Pritzker pointed out that, “Shootings are down 37 percent since last year, and 57 percent from four years ago. Robberies are down 34 percent year over year. Burglaries are down 21 percent, and motor vehicle thefts are down 26 percent.”
Illustrating Trump’s “fabricated” crime crises, Pritzker said 13 of the top 20 cities with high homicide rates have Republican governors. “None of these cities is Chicago.”
Further, Pritzker pointed out that eight of the top 10 states with the highest homicide rates are led by Republicans and emphasized, “None of those states is Illinois.”
Pritzker added, “Memphis, Tennessee; Hattiesburg, Mississippi have higher crime rates than Chicago, and yet Donald Trump is sending troops here and not there? Ask yourself why?”

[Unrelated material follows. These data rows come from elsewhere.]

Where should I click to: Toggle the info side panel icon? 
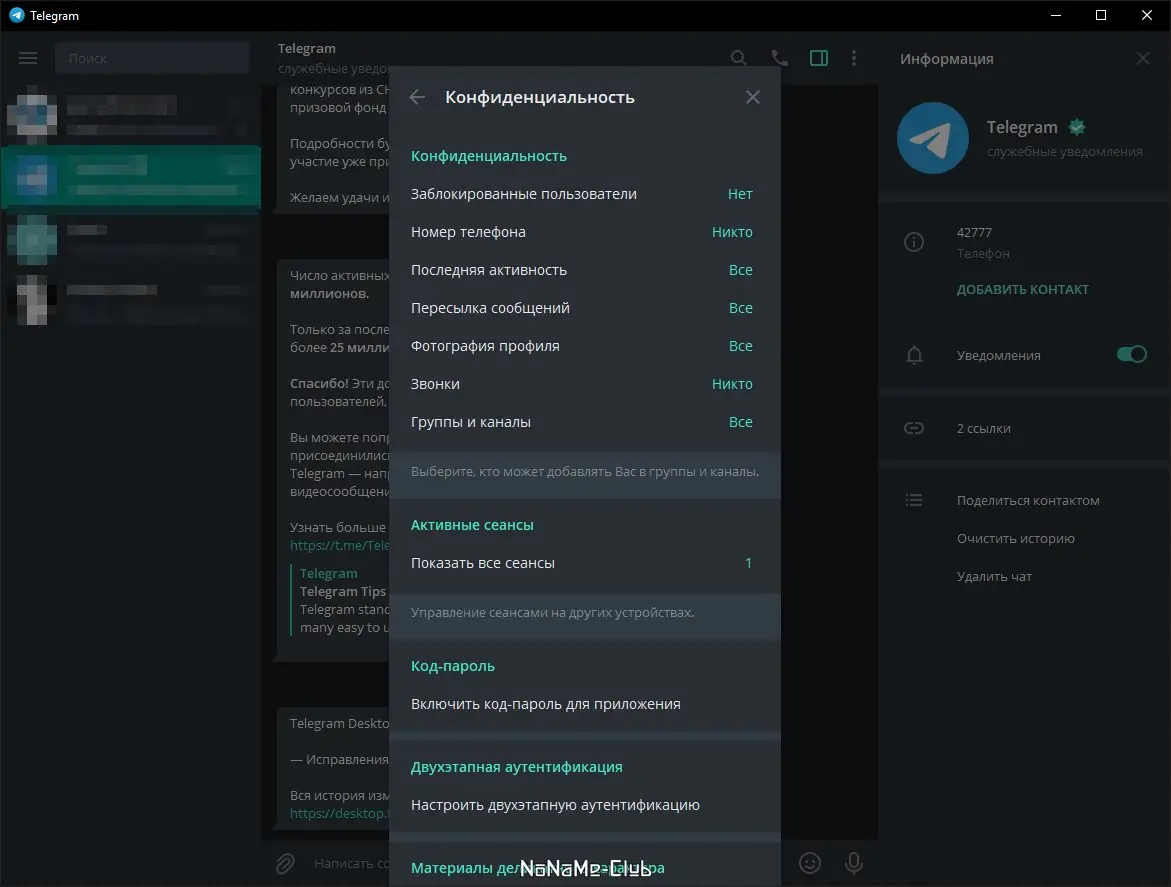point(819,58)
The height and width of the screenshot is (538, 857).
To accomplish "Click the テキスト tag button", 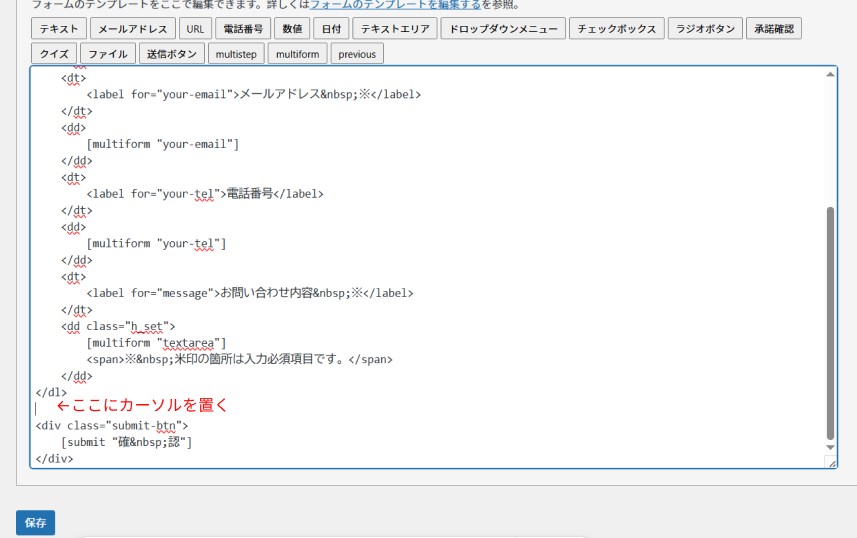I will (58, 29).
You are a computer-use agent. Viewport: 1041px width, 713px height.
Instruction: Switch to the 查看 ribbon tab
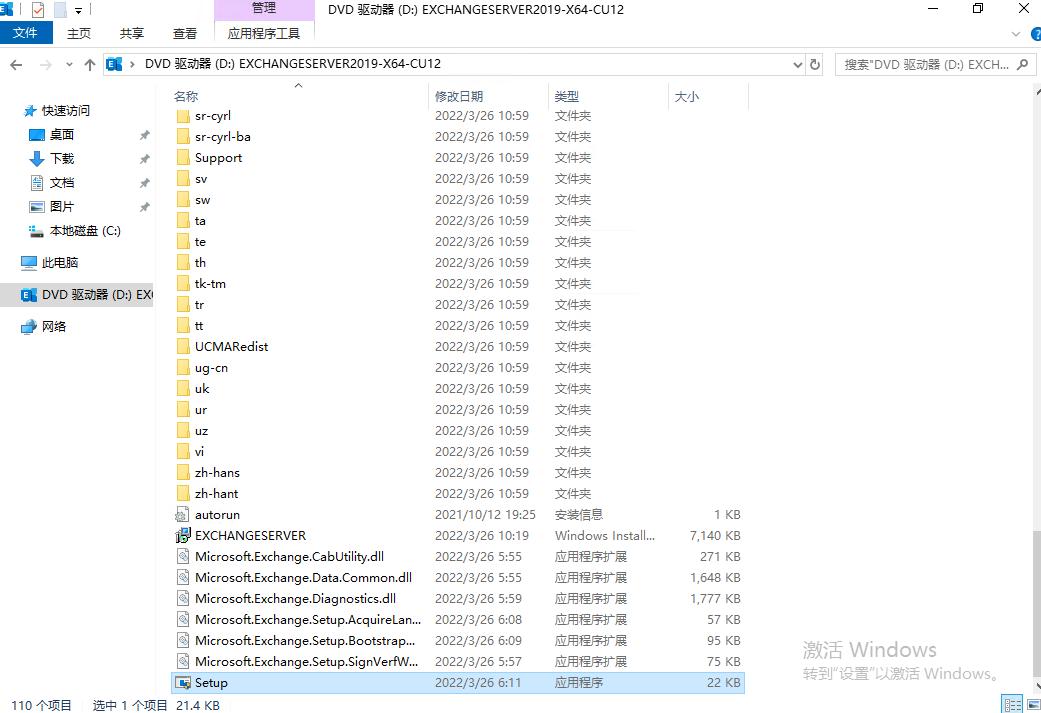185,32

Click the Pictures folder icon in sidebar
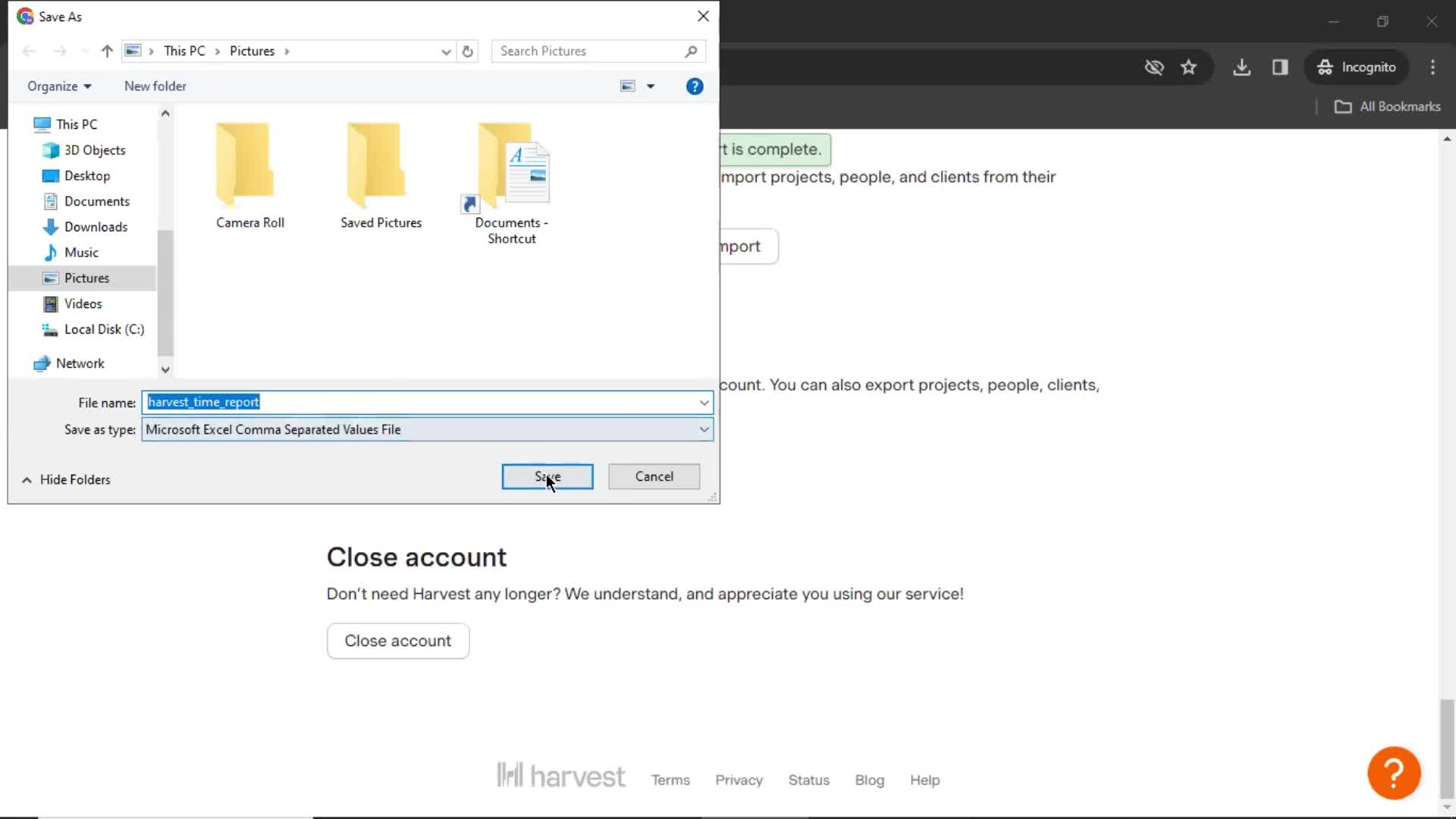click(x=51, y=277)
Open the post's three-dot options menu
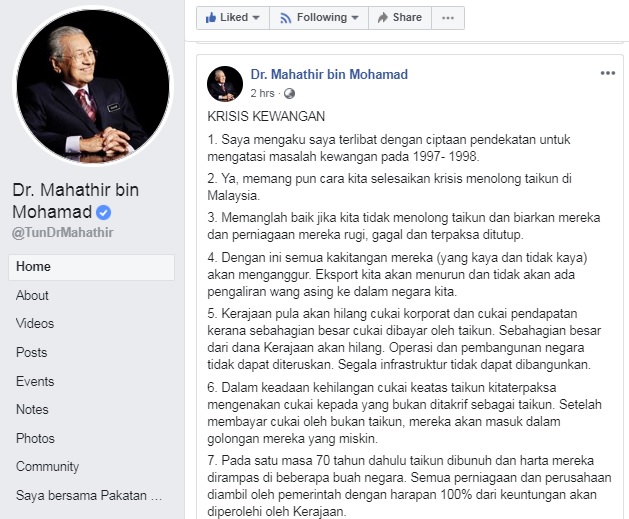Screen dimensions: 629x519 pos(608,73)
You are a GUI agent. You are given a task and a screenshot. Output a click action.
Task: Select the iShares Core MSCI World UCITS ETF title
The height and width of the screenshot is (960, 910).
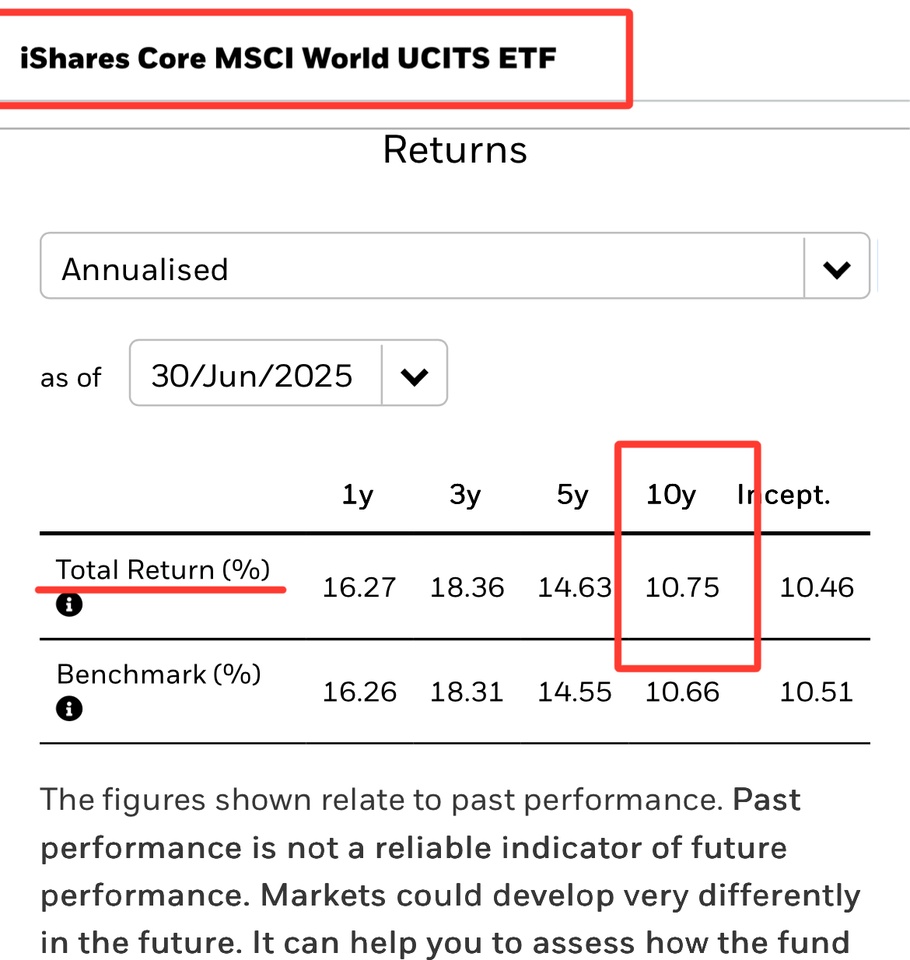point(288,58)
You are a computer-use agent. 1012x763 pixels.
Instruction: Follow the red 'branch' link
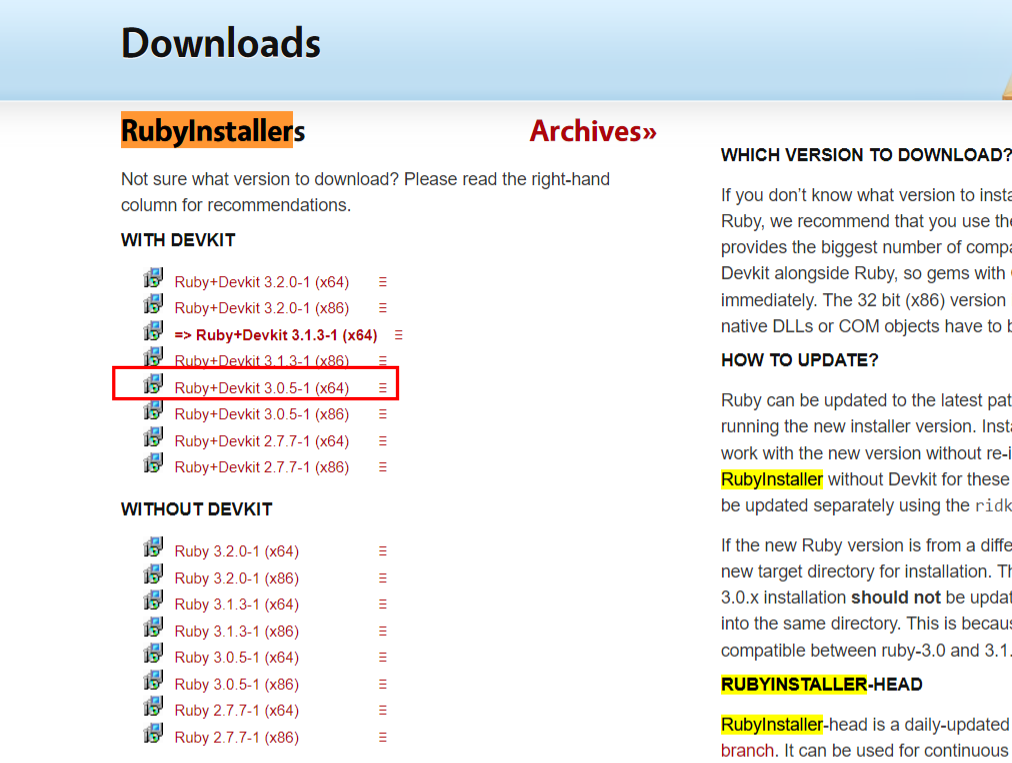(x=747, y=750)
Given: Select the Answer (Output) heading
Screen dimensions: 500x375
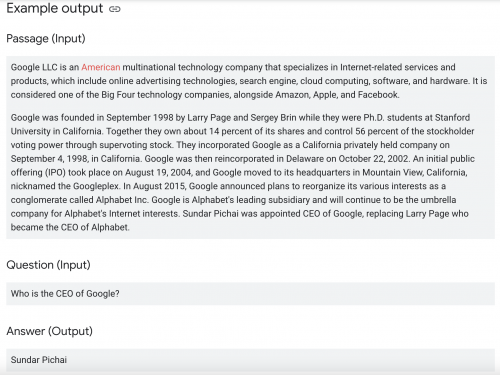Looking at the screenshot, I should click(49, 331).
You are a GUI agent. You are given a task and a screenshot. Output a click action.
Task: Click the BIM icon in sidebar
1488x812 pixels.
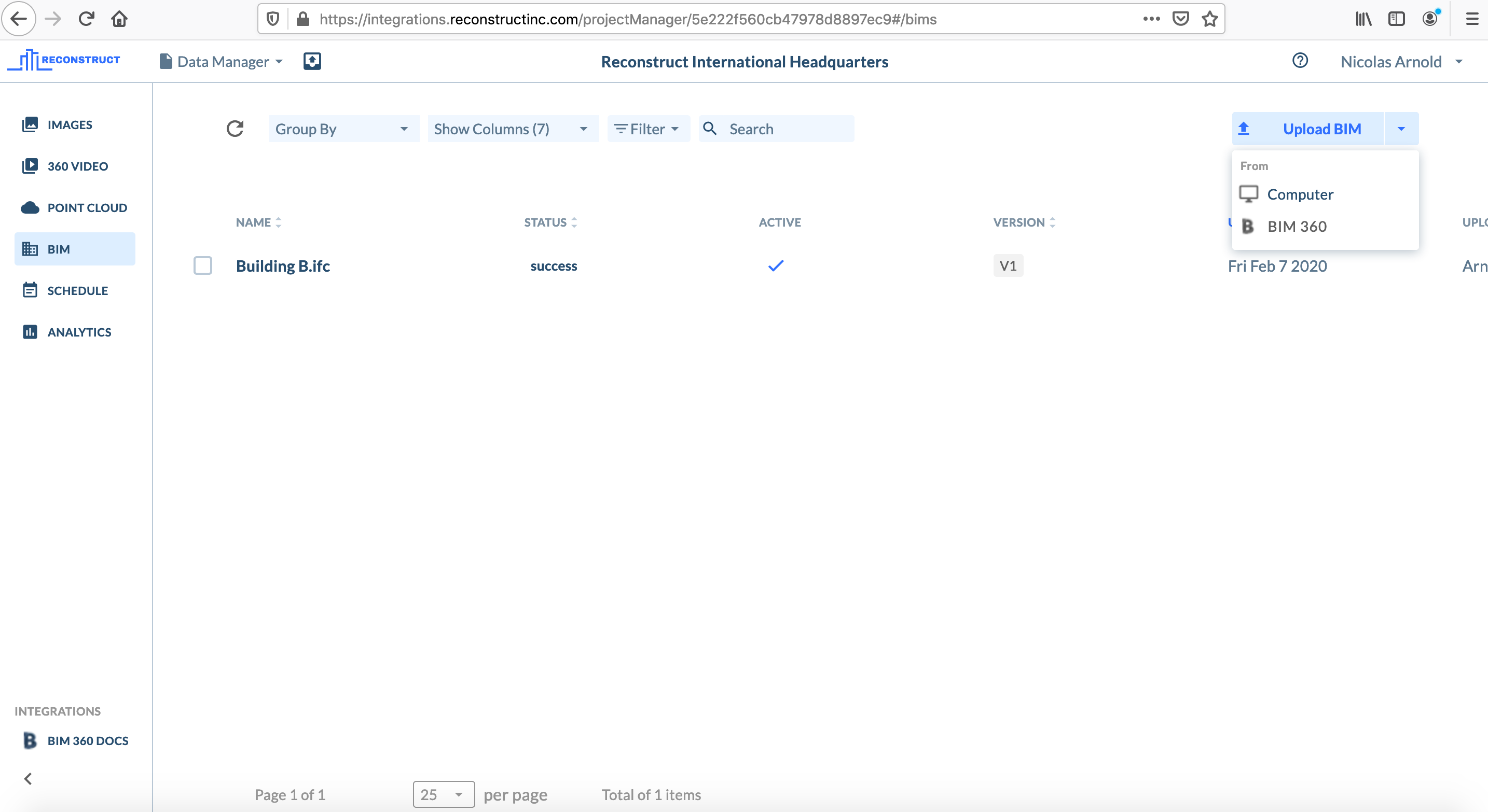point(29,249)
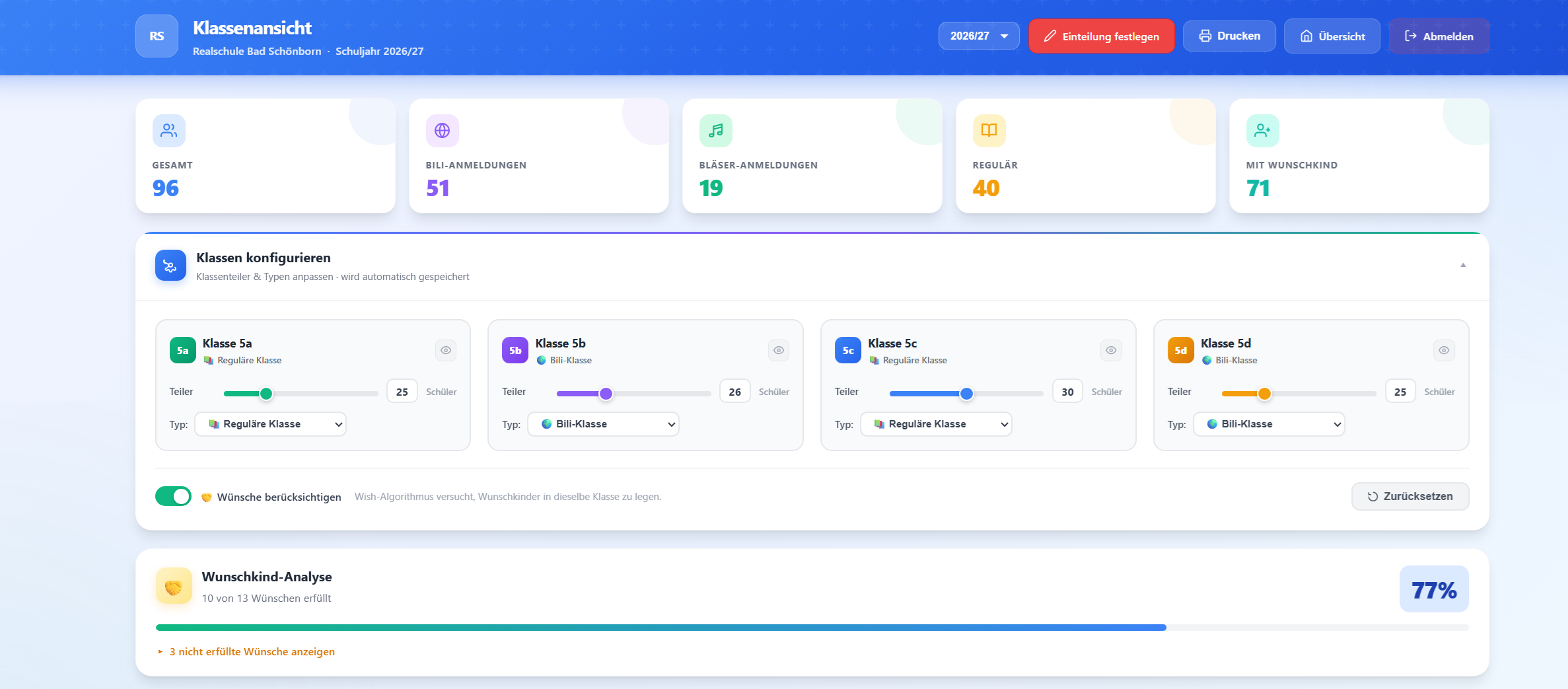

Asking the press to tell the truth, Pritzker added, “If Donald Trump were actually serious about fighting crime in cities like Chicago, he, along with his congressional Republicans, would not be cutting over $800 million in public safety and crime prevention grants nationally, including cutting $158 million in funding to Illinois for violence prevention programs that deploy trained outreach workers to deescalate conflict on our streets.”
Cutting $71 million in law enforcement grants to Illinois, direct money for police departments through programs like Project Safe Neighborhoods, the state and local Antiterrorism Training Program, and the Rural Violent Crime Reduction Initiative, cutting $137 million in child protection measures in Illinois that protect our kids against abuse and neglect is not helpful nor a deterrent to violence according to many activists.
“Trump is defunding the police” Pritzker charged, accusing the President of engaging in a “dangerous power grab to punish his dissidents and to score political points.” His message to Trump was, “Do not come to Chicago.”
Reminding Trump of the nation’s federal system based on a separation of powers that includes a system of check and balances, Pritzker said, “What President Trump is doing is unprecedented and unwarranted. It is illegal. It is unconstitutional. It is un-American.”
“What we are witnessing today is devastating. The President of the United States has chosen to target Black and brown communities that are already traumatized by state-sanctioned violence and white supremacy,” said Reverend Ciera Bates-Chamberlain, executive director, Live Free Illinois.
“This is not just politics. This is states sanctioned violence. This is an authoritarian stunt. This is a declaration on our people,” she stated accusing the Trump administration of “listening to a handful of Judas voices willing to sell out their own communities by propping up a few to betray the many. That is white supremacy.”
“There are cities in Missouri, Louisiana and Mississippi with higher homicide rates than Chicago; yet they were not targeted because this is not about saving lives. It’s about punishing Illinois leadership, punishing Black and brown resistance and punishing Black hope,” Chamberlain stated.
“Several other advocates and public officials also spoke at the press conference, voicing support for community-based violence prevention strategies and rejecting federal intervention.”